Last February, Patti Abbott, Gerald So and Mystery Dawg hosted a Flash Fiction Blog Challenge with a Love/Crime theme. About twenty writers participated with some good results.
They’re doing it again and this time I’m chipping in.
The theme is “Shifting Gears” and all of the stories have to incorporate the following sentence into a flash story of around 750 words:
“With gas prices rising, their plans had to change.”
All of the stories will be posted on June 15.
To see a list of all the stories, you can go here:
Here’s what I came up with.
Friday Night at Cluck and Jive
Billy Weston and Waylon Preston spent their days watching TV and skimming the internet for free porn. When the opportunity to earn an easy five-thousand dollars came along, they jumped at it.
All they had to do was come up with a plan.
“We need an accelerant,” Billy said, as he scrolled down a Wikipedia page. They were in Billy’s trailer, which stood next to Waylon’s trailer, which both stood in Gentle Rest, the nicest trailer park in Currie Valley.
“’A catalyst which alters a chemical bond, speeds up the chemical process, or brings organisms back to homeostasis.’”
“It’ll make the fire burn faster.”
“You’re talking ‘bout gas,” Waylon said, “We need gas to make the building burn. I knew that.”
So, the first part of their plan was to get some gas.
The problem was, with gas prices rising, their plan had to change.
“Two dollars and forty cents worth of petrol isn’t going to get it done,” Billy said, looking at their combined wealth.
“We should’ve asked for some money up front.”
“I did,” Billy said. “Carl isn’t going to have any money until he collects the insurance. When he gets his money, we get our money.”
“So we need an alternative accelerant.”
“A cost-effective alternative accelerant.”
Billy and Waylon thought on it, both of them lowering their brows and staring at the floor to help make their thoughts come faster. They’d become friends in grade school because their last names sounded alike. Their friendship endured the next fifteen years because their ways of thinking were similar.
After a moment, Waylon raised his head. “When I worked at Cluck and Jive, we had a grease fire every day.”
“You sure you know what you’re talking about? Didn’t Big Dan fire you ‘cause you didn’t know what you were doin’?”
“He fired me ‘cause he thought he was better than I was,” Waylon said. “Besides, I hated that place! I wouldn’t work there again if they paid me.”
“They did pay you.”
“You know what I mean.”
Billy considered the option. “Okay,” he said. “We’ll use grease.”
They grabbed four plastic buckets from under Billy’s trailer and walked to Cluck and Jive.
Cluck and Jive was the place in Currie Valley for fried chicken. The poultry was good and greasy, the lattice-cut fries were good and greasy, even the coleslaw and biscuits were good and greasy.

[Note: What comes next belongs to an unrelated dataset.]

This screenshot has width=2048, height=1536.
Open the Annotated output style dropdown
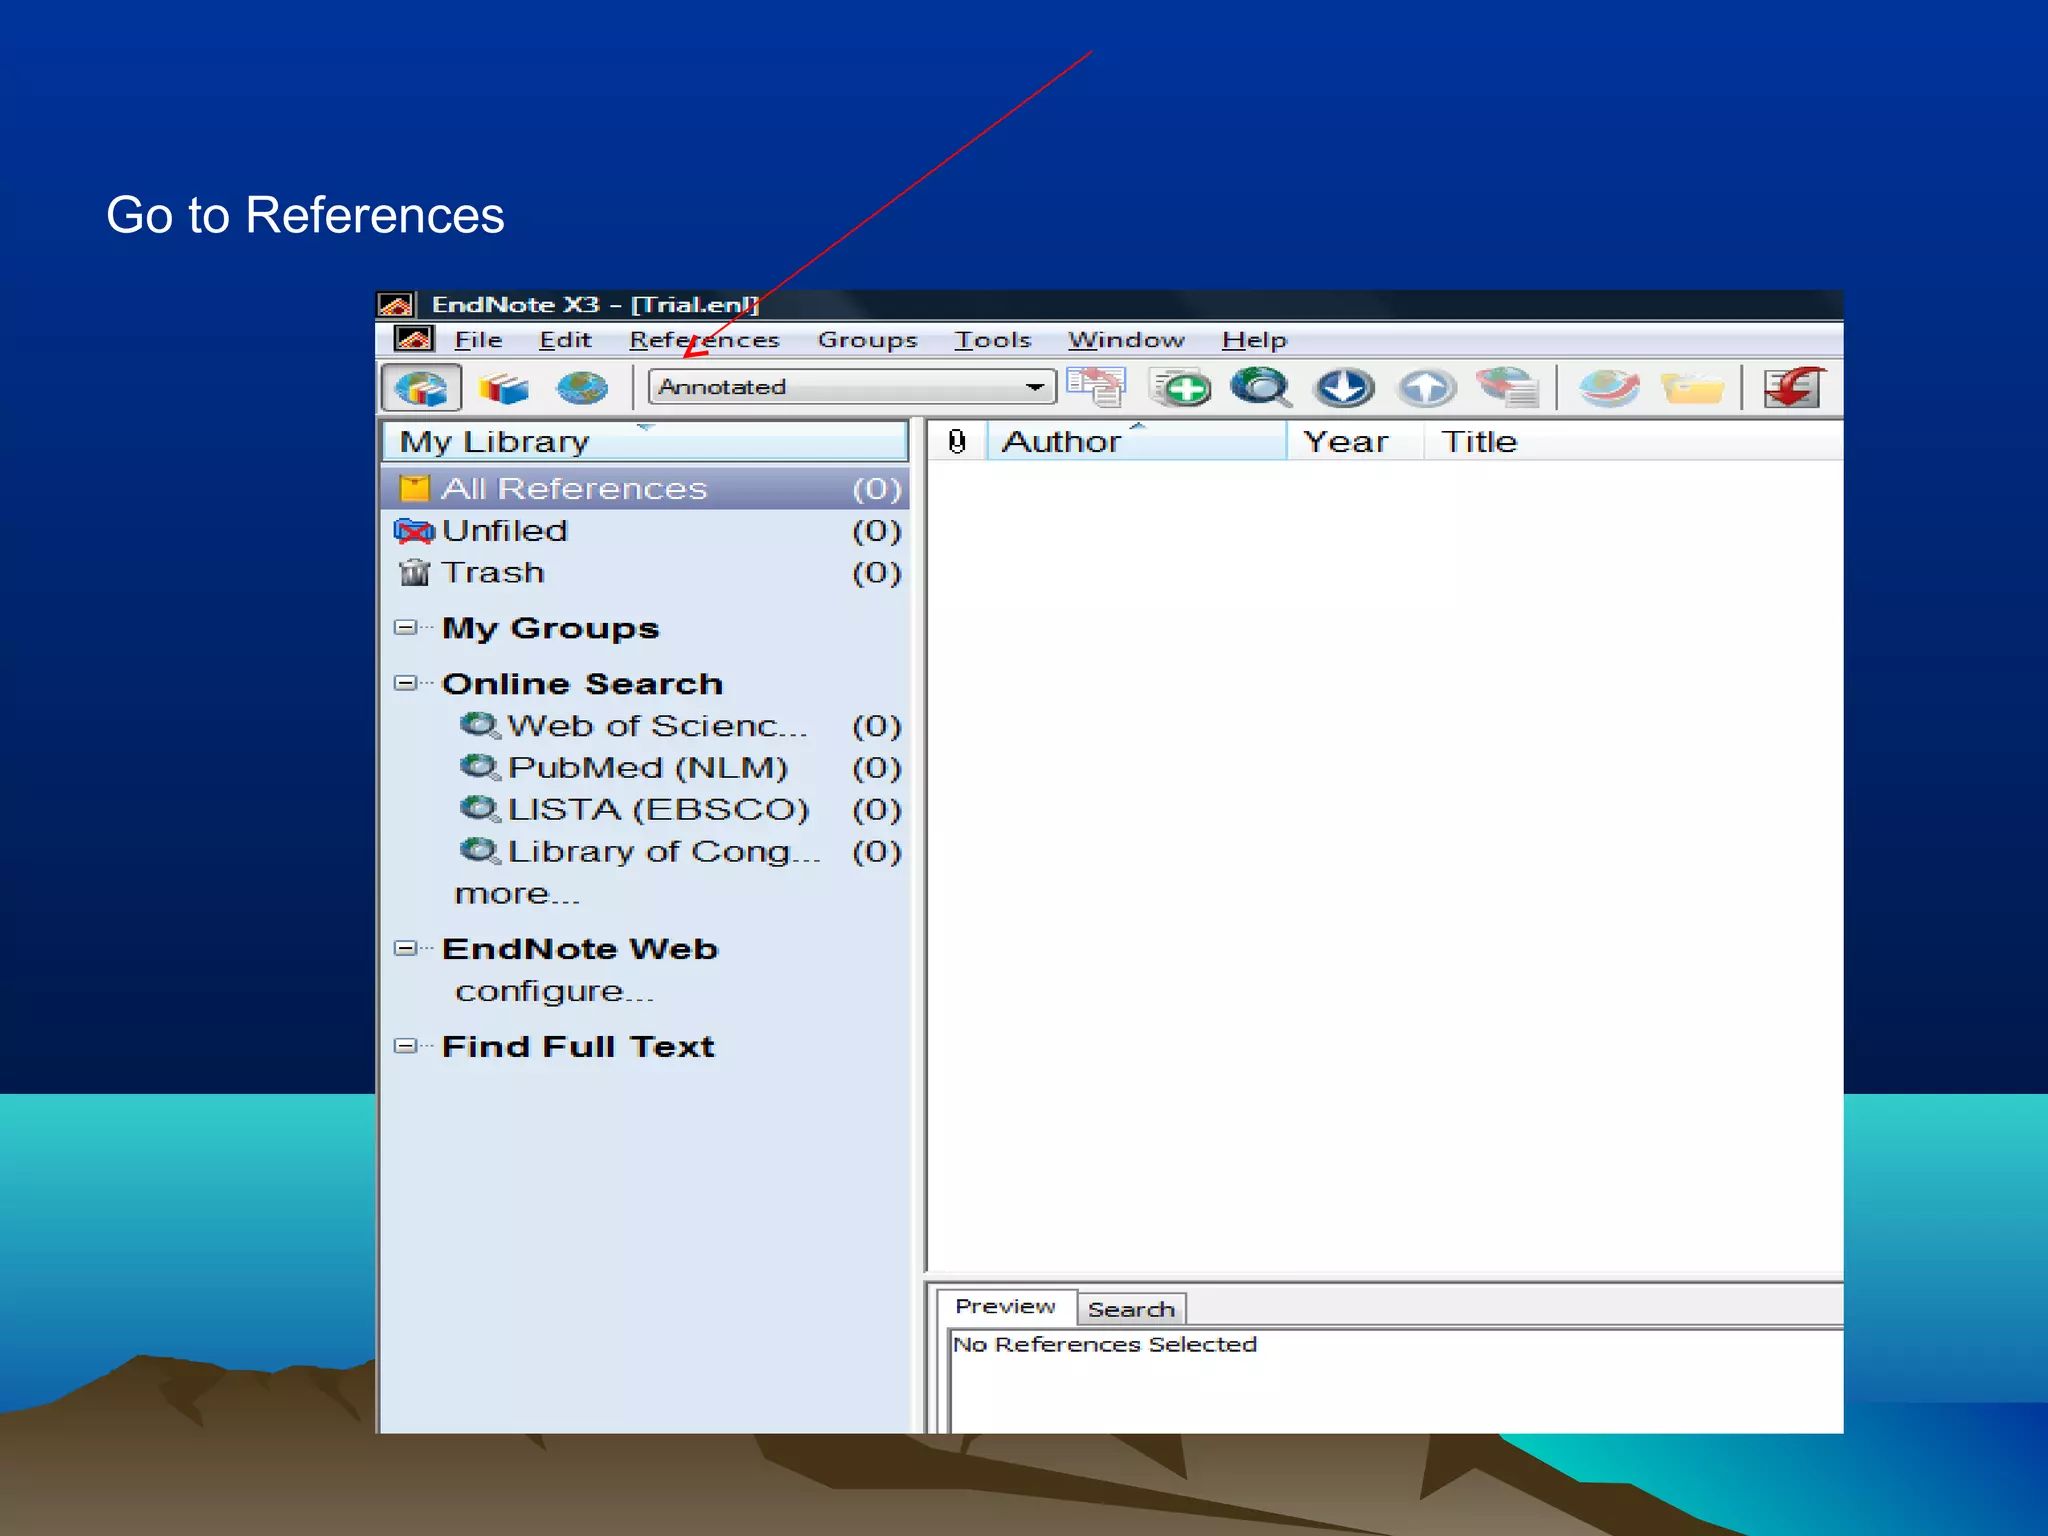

The best part, for Billy and Waylon, was that Cluck and Jive dumped all of their used fry grease into an eco-friendly, black steel, dumpster-shaped vat that sat next to the trash bins behind the restaurant. After a couple of weeks, it was carted off to a grease-rendering plant.

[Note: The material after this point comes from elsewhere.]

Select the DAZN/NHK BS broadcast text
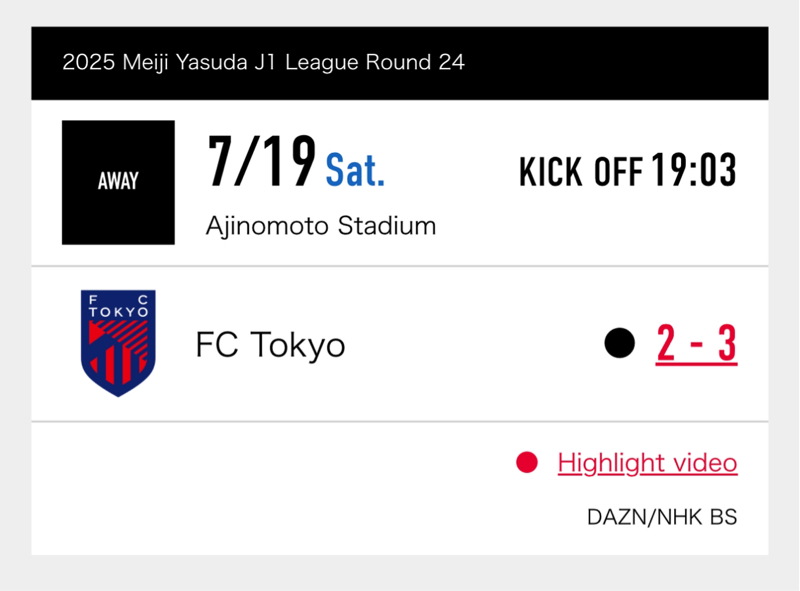Image resolution: width=800 pixels, height=591 pixels. coord(662,517)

Billy helped Waylon climb onto the top of the grease vat where Waylon opened the trap door that lead to their treasure. The aroma that came out of the hole was both disgusting and delicious. At first, the scent reminded Billy of every wonderful meal he’d ever had at a fast food restaurant. Then, after a few whiffs, it reminded him of a pound of ground beef he’d forgotten to put in the freezer a couple of summers ago.
Waylon reached down and Billy handed him up the first bucket. Waylon dipped the bucket into the grease and then handed the full, slippery pail back to Billy. Billy handed up the next empty.
“You fellas know how much that grease is worth?”
Billy and Waylon froze, then slowly turned their heads toward the back door of Cluck and Jive. Big Dan Deeley, the manager, stood there, pointing a shotgun at them.
Billy and Waylon both shook their heads.
“Well,” Big Dan said, “It’s worth more than the two of you. Know how long you could end up in jail for stealing it?”
Billy and Waylon both shook their heads.
“Could be a year or more,” Big Dan thought for a moment. “Of course, I don’t have to call the cops. You can cut that sentence in half if you’ll do the time with me.”
The chicken suit was hot and itchy and Billy hated it. Waylon didn’t seem any happier in his similar outfit. Cars driving by honked when they saw the two fine-feathered spokesmodels.
“I’m Cluck,” Waylon said into his megaphone.
“And I’m Jive,” Billy said into his.
“And we’re the chicken you love to love,” they announced together.
“You and your damn alternative accelerant,” Billy said so that only his best friend could hear.